## Exercise inputs
- - - - - - -
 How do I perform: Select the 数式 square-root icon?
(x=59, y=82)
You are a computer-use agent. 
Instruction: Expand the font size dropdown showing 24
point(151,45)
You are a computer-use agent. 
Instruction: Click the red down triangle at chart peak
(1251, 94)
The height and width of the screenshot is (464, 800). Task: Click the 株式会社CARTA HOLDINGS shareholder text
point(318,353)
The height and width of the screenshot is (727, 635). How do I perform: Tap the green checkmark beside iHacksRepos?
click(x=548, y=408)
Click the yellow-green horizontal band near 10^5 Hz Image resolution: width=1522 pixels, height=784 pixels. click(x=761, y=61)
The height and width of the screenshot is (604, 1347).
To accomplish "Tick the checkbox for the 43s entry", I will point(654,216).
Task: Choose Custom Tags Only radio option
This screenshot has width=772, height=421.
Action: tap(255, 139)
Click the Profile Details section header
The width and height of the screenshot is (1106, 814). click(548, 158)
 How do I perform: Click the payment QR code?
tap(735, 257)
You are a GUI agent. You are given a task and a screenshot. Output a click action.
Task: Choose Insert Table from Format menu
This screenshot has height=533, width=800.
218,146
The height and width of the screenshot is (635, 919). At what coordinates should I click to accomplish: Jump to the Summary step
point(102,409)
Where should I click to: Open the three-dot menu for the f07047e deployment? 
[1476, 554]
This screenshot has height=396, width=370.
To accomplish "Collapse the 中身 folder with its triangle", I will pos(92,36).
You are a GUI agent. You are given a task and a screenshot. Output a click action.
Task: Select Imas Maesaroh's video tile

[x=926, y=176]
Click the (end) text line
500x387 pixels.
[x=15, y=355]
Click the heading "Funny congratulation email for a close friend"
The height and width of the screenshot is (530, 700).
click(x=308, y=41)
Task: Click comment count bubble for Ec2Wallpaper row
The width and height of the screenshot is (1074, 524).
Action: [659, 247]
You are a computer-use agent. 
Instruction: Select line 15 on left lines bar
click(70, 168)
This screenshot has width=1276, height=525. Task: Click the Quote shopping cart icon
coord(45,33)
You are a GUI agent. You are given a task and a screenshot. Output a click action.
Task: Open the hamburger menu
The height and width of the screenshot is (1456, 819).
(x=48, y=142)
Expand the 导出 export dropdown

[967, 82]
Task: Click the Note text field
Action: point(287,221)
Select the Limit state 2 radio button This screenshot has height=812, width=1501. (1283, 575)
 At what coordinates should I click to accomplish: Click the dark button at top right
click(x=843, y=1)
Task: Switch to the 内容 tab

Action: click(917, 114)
- - - - - - -
## Activity
While keeping every line the same, please copy out all the records.

## Task response
 How do I perform: Select the 数式 square-root icon?
(x=59, y=82)
You are a computer-use agent. 
Instruction: Expand the font size dropdown showing 24
point(151,45)
You are a computer-use agent. 
Instruction: Click the red down triangle at chart peak
(1251, 94)
The height and width of the screenshot is (464, 800). Task: Click the 株式会社CARTA HOLDINGS shareholder text
point(318,353)
The height and width of the screenshot is (727, 635). How do I perform: Tap the green checkmark beside iHacksRepos?
click(x=548, y=408)
Click the yellow-green horizontal band near 10^5 Hz Image resolution: width=1522 pixels, height=784 pixels. click(x=761, y=61)
The height and width of the screenshot is (604, 1347).
To accomplish "Tick the checkbox for the 43s entry", I will point(654,216).
Task: Choose Custom Tags Only radio option
This screenshot has width=772, height=421.
Action: tap(255, 139)
Click the Profile Details section header
The width and height of the screenshot is (1106, 814). click(548, 158)
 How do I perform: Click the payment QR code?
tap(735, 257)
You are a GUI agent. You are given a task and a screenshot. Output a click action.
Task: Choose Insert Table from Format menu
This screenshot has height=533, width=800.
218,146
The height and width of the screenshot is (635, 919). At what coordinates should I click to accomplish: Jump to the Summary step
point(102,409)
Where should I click to: Open the three-dot menu for the f07047e deployment? 
[1476, 554]
This screenshot has height=396, width=370.
To accomplish "Collapse the 中身 folder with its triangle", I will pos(92,36).
You are a GUI agent. You are given a task and a screenshot. Output a click action.
Task: Select Imas Maesaroh's video tile

[x=926, y=176]
Click the (end) text line
500x387 pixels.
[x=15, y=355]
Click the heading "Funny congratulation email for a close friend"
The height and width of the screenshot is (530, 700).
click(x=308, y=41)
Task: Click comment count bubble for Ec2Wallpaper row
The width and height of the screenshot is (1074, 524).
Action: [659, 247]
You are a computer-use agent. 
Instruction: Select line 15 on left lines bar
click(70, 168)
This screenshot has width=1276, height=525. Task: Click the Quote shopping cart icon
coord(45,33)
You are a GUI agent. You are given a task and a screenshot. Output a click action.
Task: Open the hamburger menu
The height and width of the screenshot is (1456, 819).
(x=48, y=142)
Expand the 导出 export dropdown

[967, 82]
Task: Click the Note text field
Action: point(287,221)
Select the Limit state 2 radio button This screenshot has height=812, width=1501. (1283, 575)
 At what coordinates should I click to accomplish: Click the dark button at top right
click(x=843, y=1)
Task: Switch to the 内容 tab

Action: click(917, 114)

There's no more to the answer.